-- Task item --
Reproduce each line of the following material verbatim, from start to finish.

Stored data entries
──────
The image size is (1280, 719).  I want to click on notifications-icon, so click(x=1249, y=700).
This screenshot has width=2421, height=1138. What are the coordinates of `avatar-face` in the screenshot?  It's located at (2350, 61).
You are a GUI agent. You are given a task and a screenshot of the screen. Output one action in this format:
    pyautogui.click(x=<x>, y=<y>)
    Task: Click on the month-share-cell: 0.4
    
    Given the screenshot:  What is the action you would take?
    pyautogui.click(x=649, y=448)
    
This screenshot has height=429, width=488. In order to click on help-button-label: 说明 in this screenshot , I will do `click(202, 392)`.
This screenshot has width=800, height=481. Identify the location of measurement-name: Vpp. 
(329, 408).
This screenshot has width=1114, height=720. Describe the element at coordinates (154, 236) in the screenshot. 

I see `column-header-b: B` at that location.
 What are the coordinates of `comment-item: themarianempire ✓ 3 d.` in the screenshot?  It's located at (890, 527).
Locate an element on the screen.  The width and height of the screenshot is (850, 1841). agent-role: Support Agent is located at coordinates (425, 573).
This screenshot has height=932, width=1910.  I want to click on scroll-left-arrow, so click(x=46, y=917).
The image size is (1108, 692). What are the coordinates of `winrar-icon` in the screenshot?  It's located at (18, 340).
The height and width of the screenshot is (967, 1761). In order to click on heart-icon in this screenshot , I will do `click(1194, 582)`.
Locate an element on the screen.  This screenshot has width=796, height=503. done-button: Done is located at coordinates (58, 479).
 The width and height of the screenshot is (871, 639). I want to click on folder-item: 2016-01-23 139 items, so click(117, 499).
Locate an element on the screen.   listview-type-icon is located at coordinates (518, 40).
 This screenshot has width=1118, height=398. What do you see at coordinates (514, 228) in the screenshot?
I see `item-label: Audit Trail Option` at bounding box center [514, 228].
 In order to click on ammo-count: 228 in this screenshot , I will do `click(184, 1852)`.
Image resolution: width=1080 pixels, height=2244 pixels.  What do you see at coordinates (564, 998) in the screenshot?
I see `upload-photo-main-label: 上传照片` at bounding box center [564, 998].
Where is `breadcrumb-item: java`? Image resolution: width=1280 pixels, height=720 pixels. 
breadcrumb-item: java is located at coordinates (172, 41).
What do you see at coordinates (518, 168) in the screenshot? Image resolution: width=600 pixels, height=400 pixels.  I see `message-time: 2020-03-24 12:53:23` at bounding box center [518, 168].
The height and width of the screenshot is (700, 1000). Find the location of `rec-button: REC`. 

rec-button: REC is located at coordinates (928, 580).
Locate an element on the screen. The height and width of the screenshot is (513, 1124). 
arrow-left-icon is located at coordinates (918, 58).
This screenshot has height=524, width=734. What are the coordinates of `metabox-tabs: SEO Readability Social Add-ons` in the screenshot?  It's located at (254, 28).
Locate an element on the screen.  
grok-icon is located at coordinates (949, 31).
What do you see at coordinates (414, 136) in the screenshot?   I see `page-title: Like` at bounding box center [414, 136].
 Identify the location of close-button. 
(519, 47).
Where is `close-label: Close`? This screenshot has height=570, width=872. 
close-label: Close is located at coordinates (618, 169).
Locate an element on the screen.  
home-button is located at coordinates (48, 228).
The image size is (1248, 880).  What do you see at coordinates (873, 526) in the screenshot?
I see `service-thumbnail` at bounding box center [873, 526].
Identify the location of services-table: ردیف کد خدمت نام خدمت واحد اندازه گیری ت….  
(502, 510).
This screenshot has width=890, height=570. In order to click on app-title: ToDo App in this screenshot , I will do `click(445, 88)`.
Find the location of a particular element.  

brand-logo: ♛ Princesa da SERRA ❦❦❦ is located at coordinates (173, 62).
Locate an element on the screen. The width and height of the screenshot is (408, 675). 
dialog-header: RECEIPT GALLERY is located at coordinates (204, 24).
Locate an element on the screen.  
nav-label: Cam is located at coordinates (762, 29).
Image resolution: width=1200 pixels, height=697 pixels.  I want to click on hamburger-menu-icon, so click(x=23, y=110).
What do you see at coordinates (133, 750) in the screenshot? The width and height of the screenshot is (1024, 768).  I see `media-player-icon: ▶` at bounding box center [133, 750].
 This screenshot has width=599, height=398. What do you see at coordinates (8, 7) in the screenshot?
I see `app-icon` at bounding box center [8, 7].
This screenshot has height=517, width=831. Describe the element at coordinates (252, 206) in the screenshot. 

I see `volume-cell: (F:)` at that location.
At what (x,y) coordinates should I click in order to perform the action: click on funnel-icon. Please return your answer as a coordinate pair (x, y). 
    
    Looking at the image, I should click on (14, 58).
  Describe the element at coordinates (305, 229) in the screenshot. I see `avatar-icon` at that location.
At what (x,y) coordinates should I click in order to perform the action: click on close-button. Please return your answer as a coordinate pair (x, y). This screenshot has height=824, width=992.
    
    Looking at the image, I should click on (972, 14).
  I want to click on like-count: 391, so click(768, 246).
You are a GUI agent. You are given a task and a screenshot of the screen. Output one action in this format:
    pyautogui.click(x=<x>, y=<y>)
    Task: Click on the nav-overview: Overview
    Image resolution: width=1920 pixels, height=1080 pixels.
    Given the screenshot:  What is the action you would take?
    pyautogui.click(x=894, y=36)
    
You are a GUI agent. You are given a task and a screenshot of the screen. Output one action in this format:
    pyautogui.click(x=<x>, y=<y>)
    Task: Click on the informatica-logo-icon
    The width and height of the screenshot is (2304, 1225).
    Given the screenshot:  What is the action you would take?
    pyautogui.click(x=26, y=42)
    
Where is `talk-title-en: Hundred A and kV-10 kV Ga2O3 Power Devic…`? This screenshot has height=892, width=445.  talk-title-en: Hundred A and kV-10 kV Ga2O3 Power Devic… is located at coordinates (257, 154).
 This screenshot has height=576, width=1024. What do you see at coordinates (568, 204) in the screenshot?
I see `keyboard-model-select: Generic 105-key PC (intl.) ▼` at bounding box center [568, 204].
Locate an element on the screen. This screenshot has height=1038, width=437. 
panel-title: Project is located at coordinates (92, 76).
──────
-- Answer section --
The image size is (1280, 719).  I want to click on notifications-icon, so click(x=1249, y=700).
This screenshot has width=2421, height=1138. What are the coordinates of `avatar-face` in the screenshot?  It's located at (2350, 61).
You are a GUI agent. You are given a task and a screenshot of the screen. Output one action in this format:
    pyautogui.click(x=<x>, y=<y>)
    Task: Click on the month-share-cell: 0.4
    
    Given the screenshot:  What is the action you would take?
    pyautogui.click(x=649, y=448)
    
This screenshot has height=429, width=488. In order to click on help-button-label: 说明 in this screenshot , I will do `click(202, 392)`.
This screenshot has width=800, height=481. Identify the location of measurement-name: Vpp. 
(329, 408).
This screenshot has width=1114, height=720. Describe the element at coordinates (154, 236) in the screenshot. 

I see `column-header-b: B` at that location.
 What are the coordinates of `comment-item: themarianempire ✓ 3 d.` in the screenshot?  It's located at (890, 527).
Locate an element on the screen.  The width and height of the screenshot is (850, 1841). agent-role: Support Agent is located at coordinates (425, 573).
This screenshot has height=932, width=1910.  I want to click on scroll-left-arrow, so click(x=46, y=917).
The image size is (1108, 692). What are the coordinates of `winrar-icon` in the screenshot?  It's located at (18, 340).
The height and width of the screenshot is (967, 1761). In order to click on heart-icon in this screenshot , I will do `click(1194, 582)`.
Locate an element on the screen.  This screenshot has width=796, height=503. done-button: Done is located at coordinates (58, 479).
 The width and height of the screenshot is (871, 639). I want to click on folder-item: 2016-01-23 139 items, so click(117, 499).
Locate an element on the screen.   listview-type-icon is located at coordinates (518, 40).
 This screenshot has width=1118, height=398. What do you see at coordinates (514, 228) in the screenshot?
I see `item-label: Audit Trail Option` at bounding box center [514, 228].
 In order to click on ammo-count: 228 in this screenshot , I will do `click(184, 1852)`.
Image resolution: width=1080 pixels, height=2244 pixels.  What do you see at coordinates (564, 998) in the screenshot?
I see `upload-photo-main-label: 上传照片` at bounding box center [564, 998].
Where is `breadcrumb-item: java`? Image resolution: width=1280 pixels, height=720 pixels. 
breadcrumb-item: java is located at coordinates (172, 41).
What do you see at coordinates (518, 168) in the screenshot? Image resolution: width=600 pixels, height=400 pixels.  I see `message-time: 2020-03-24 12:53:23` at bounding box center [518, 168].
The height and width of the screenshot is (700, 1000). Find the location of `rec-button: REC`. 

rec-button: REC is located at coordinates (928, 580).
Locate an element on the screen. The height and width of the screenshot is (513, 1124). 
arrow-left-icon is located at coordinates (918, 58).
This screenshot has height=524, width=734. What are the coordinates of `metabox-tabs: SEO Readability Social Add-ons` in the screenshot?  It's located at (254, 28).
Locate an element on the screen.  
grok-icon is located at coordinates (949, 31).
What do you see at coordinates (414, 136) in the screenshot?   I see `page-title: Like` at bounding box center [414, 136].
 Identify the location of close-button. 
(519, 47).
Where is `close-label: Close`? This screenshot has height=570, width=872. 
close-label: Close is located at coordinates (618, 169).
Locate an element on the screen.  
home-button is located at coordinates (48, 228).
The image size is (1248, 880).  What do you see at coordinates (873, 526) in the screenshot?
I see `service-thumbnail` at bounding box center [873, 526].
Identify the location of services-table: ردیف کد خدمت نام خدمت واحد اندازه گیری ت….  
(502, 510).
This screenshot has width=890, height=570. In order to click on app-title: ToDo App in this screenshot , I will do `click(445, 88)`.
Find the location of a particular element.  

brand-logo: ♛ Princesa da SERRA ❦❦❦ is located at coordinates (173, 62).
Locate an element on the screen. The width and height of the screenshot is (408, 675). 
dialog-header: RECEIPT GALLERY is located at coordinates (204, 24).
Locate an element on the screen.  
nav-label: Cam is located at coordinates (762, 29).
Image resolution: width=1200 pixels, height=697 pixels.  I want to click on hamburger-menu-icon, so click(x=23, y=110).
What do you see at coordinates (133, 750) in the screenshot? The width and height of the screenshot is (1024, 768).  I see `media-player-icon: ▶` at bounding box center [133, 750].
 This screenshot has width=599, height=398. What do you see at coordinates (8, 7) in the screenshot?
I see `app-icon` at bounding box center [8, 7].
This screenshot has height=517, width=831. Describe the element at coordinates (252, 206) in the screenshot. 

I see `volume-cell: (F:)` at that location.
At what (x,y) coordinates should I click in order to perform the action: click on funnel-icon. Please return your answer as a coordinate pair (x, y). 
    
    Looking at the image, I should click on (14, 58).
  Describe the element at coordinates (305, 229) in the screenshot. I see `avatar-icon` at that location.
At what (x,y) coordinates should I click in order to perform the action: click on close-button. Please return your answer as a coordinate pair (x, y). This screenshot has height=824, width=992.
    
    Looking at the image, I should click on (972, 14).
  I want to click on like-count: 391, so click(768, 246).
You are a GUI agent. You are given a task and a screenshot of the screen. Output one action in this format:
    pyautogui.click(x=<x>, y=<y>)
    Task: Click on the nav-overview: Overview
    Image resolution: width=1920 pixels, height=1080 pixels.
    Given the screenshot:  What is the action you would take?
    pyautogui.click(x=894, y=36)
    
You are a GUI agent. You are given a task and a screenshot of the screen. Output one action in this format:
    pyautogui.click(x=<x>, y=<y>)
    Task: Click on the informatica-logo-icon
    The width and height of the screenshot is (2304, 1225).
    Given the screenshot:  What is the action you would take?
    pyautogui.click(x=26, y=42)
    
Where is `talk-title-en: Hundred A and kV-10 kV Ga2O3 Power Devic…`? This screenshot has height=892, width=445.  talk-title-en: Hundred A and kV-10 kV Ga2O3 Power Devic… is located at coordinates (257, 154).
 This screenshot has height=576, width=1024. What do you see at coordinates (568, 204) in the screenshot?
I see `keyboard-model-select: Generic 105-key PC (intl.) ▼` at bounding box center [568, 204].
Locate an element on the screen. This screenshot has height=1038, width=437. 
panel-title: Project is located at coordinates (92, 76).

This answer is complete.